◆ **Text section**
-*-

As an org scales, it is important to make this information easily found to sustain a data-driven culture that is efficient and consistent.
Lineage, manageability and Governance
Enterprises in many verticals are committed to data auditing, reproducibility and regulation. The tools in this category simplify data management for these purposes, sometimes involving custom solutions per customer.
Quality & Observability
Finally, the quality and observability category offers rule or machine learning based data quality monitoring and testing. In an ideal world, tests will cover all data source, be implemented in all stages of the data lifecycle.
Errors and anomalies are accepted as a given in complex data systems. The idea is to identify them before your consumers do. Though perhaps as this category matures, our expectations around data quality will rise with it.
Observations and Predictions
Phew! We made it through the analytics gauntlet! Now that we’ve touched on the major components of modern analytics platforms, I’d like to share a few trends.
1. Manageability As a First-Order Problem
The first problem we faced with big data was the feasibility of processing data at such a high scale. In solving the scale problem, people developed technologies we know today like Kafka, Spark, Presto, Snowflake, etc.
Now the problem people face is one of manageability. They no longer ask if they can handle a dataset but rather: How can I move faster when developing data-intensive applications? How do I utilize all of my data (Discoverability) and ensure it is high-quality (Quality, Observability)? Or, how do I ensure reproducibility, auditability, and governance of my data?
This context explains the explosion of tools in the categories along the topmost row of the Lumascape: Data Discovery, Quality & Observability, and Lineage, Management & Governance. As people want to do more with their data—run more analyses, put more models into production, etc.—effective use of these tools will play an important role in enabling this. It is this domain of metadata management that I expect to see growing in the next few years.
2. Love Letters From the Future
Sophisticated data organizations like Netflix and Uber were the first to encounter the problems related to large-scale analytics. In response, they developed their own internal solutions like the Iceberg and Hudi data formats respectively to address these issues. Years later, the rest of the world is catching up and one example is the adoption of these data formats, now open-sourced.
We see the same pattern in the Orchestration space, where Airflow, originally developed at AirBnb, is now an open source product with huge adoption, and competitors like Prefect and Dagster emerging.
A final category worth highlighting is Discovery, where it seems every notable company developed an internal Data Catalogue tool that now is available as an open-source or paid service. Some examples are Amundsen (Lyft), Datahub (LinkedIn), Metacat (Netflix), Databook (Uber), and Dataportal (Airbnb).

-*-

◆ **Extracted data**
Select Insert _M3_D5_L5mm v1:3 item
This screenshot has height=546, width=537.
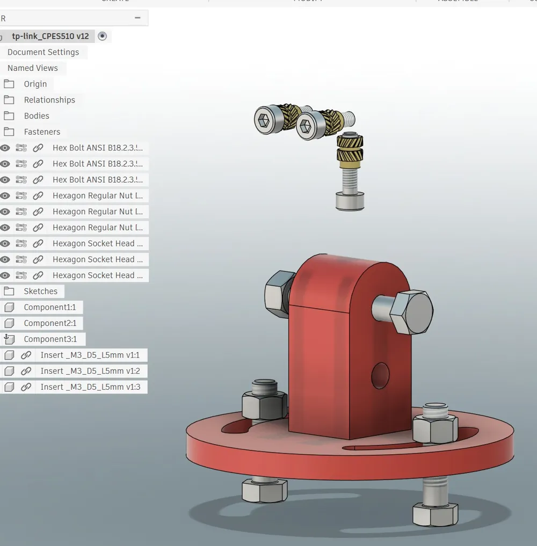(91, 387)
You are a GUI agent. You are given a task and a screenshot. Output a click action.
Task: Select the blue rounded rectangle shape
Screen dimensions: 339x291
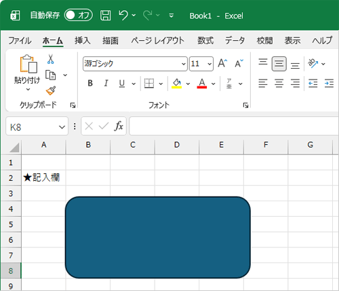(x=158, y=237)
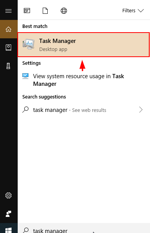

-*-

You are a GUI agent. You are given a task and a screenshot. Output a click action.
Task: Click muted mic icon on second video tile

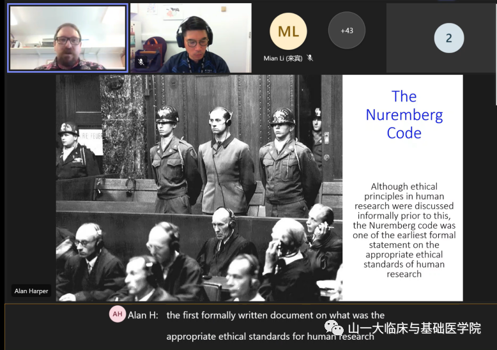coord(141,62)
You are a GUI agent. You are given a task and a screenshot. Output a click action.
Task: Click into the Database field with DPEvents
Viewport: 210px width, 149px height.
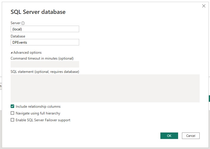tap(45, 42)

-*-

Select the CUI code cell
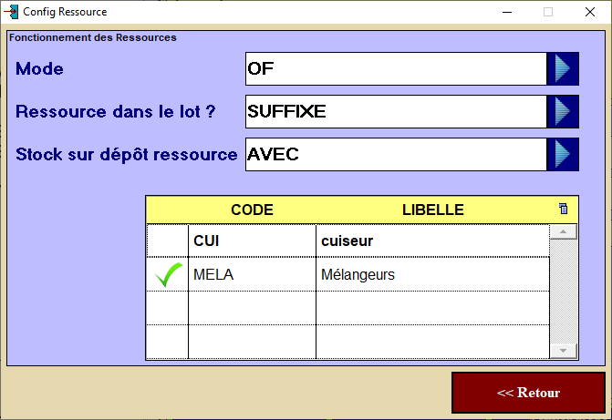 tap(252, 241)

-*-

◆ **List of tasks**
a: Update the part of the analytics passage that opens with the words containing "Lineage, manageability and" and closes with "solutions per customer.", putting "industries" in place of "verticals".
b: Turn the paragraph of the analytics passage beginning "Sophisticated data organizations like Netflix and Uber" into a short bulleted list that keeps its main facts.

◆ **Results of the tasks**
a:
Lineage, manageability and Governance
Enterprises in many industries are committed to data auditing, reproducibility and regulation. The tools in this category simplify data management for these purposes, sometimes involving custom solutions per customer.

b:
- Netflix and Uber were the first to encounter large-scale analytics problems.
- They built internal solutions: the Iceberg (Netflix) and Hudi (Uber) data formats.
- Years later, the rest of the world is catching up by adopting these formats, now open-sourced.